Alright, small update to the behaviour. Again, so sorry about the wait. Had I known I'd be this busy I'd have waited until I could provide more regular updates.
Changes:
Air drag now works
Simulate Jump now works again
Can now specify an angle threshold for when the downhill slope factor will have an effect.
Issue with 45 degree slopes locking controls fixed
KZR:
Found that slope issue you were talking about! When the object stops moving on a slope (assumed to be because it's too steep) the engine locks horizontal controls for a fraction of a second while the slope factor kicks in and pushes the player downhill a bit. Generally this is a good thing, since you don't want the player on a slope they can't walk up just pushing against it, but with slope factor disabled (which I'm assuming is what you did?) and when on a 45 degree slope (also assuming you did that) it triggers the lock, doesn't push the player down, and just sits there counting down the horizontal control lock and repeatedly triggering it again when it hits 0.
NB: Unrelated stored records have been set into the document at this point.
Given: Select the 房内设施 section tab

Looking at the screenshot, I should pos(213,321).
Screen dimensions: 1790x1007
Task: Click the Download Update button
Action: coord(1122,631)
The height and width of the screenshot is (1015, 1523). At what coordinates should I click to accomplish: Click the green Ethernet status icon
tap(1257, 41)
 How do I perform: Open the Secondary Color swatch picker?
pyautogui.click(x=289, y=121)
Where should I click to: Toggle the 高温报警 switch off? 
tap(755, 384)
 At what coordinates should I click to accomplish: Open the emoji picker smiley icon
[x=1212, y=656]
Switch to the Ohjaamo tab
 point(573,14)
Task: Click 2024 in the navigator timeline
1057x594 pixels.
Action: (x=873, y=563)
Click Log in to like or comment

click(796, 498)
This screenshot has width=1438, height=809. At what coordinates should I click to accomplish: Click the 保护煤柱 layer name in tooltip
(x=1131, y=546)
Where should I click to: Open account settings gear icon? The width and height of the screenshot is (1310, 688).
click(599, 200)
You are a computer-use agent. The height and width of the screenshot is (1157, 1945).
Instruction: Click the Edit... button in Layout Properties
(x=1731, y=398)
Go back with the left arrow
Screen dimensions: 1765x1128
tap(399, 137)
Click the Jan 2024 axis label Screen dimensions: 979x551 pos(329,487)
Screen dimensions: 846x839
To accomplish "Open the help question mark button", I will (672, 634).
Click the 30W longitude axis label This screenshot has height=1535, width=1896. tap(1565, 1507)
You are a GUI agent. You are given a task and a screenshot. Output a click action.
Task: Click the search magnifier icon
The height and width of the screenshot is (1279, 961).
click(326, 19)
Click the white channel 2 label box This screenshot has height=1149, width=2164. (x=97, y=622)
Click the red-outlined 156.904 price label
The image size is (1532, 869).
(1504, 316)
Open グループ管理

The threshold for the angle is 45 (non-inclusive), but with swapping between radians and degrees being a little unexact it's counting 45.0000012522 as being above 45. Which it is. I've changed it so it's a parameter defaulting to 46: FallingAngleThreshold. If the slope is shallower than that, falling off should not trigger. Should fix the issue as it currently is, as well as allowing some fine-tuning if it still presents a problem.
There are a couple obvious issues still present that I really need to work on (including tilemaps, which I will get to, I promise!), but if I'm honest I'd still expect things to be a little slow on my end for a bit longer yet. Please keep letting me know if there are any issues, and I'll try to solve them as soon as I can!
Also, regarding rotation and the Set Angle property, I've had a quick go at it and ran into issues reliably moving things around so as not to clip a non-square bounding box into terrain or off a slope it should be sticking to. It isn't ideal, but as a workaround I'd recommend keeping the collision poly for the main object square, and overlapping another object with a non-square poly if you need one for other collisions.
I'm getting to the point where my inexperience with some of this is showing, so if it comes to it, please bear with me as I try to refactor things to make future changes more feasible.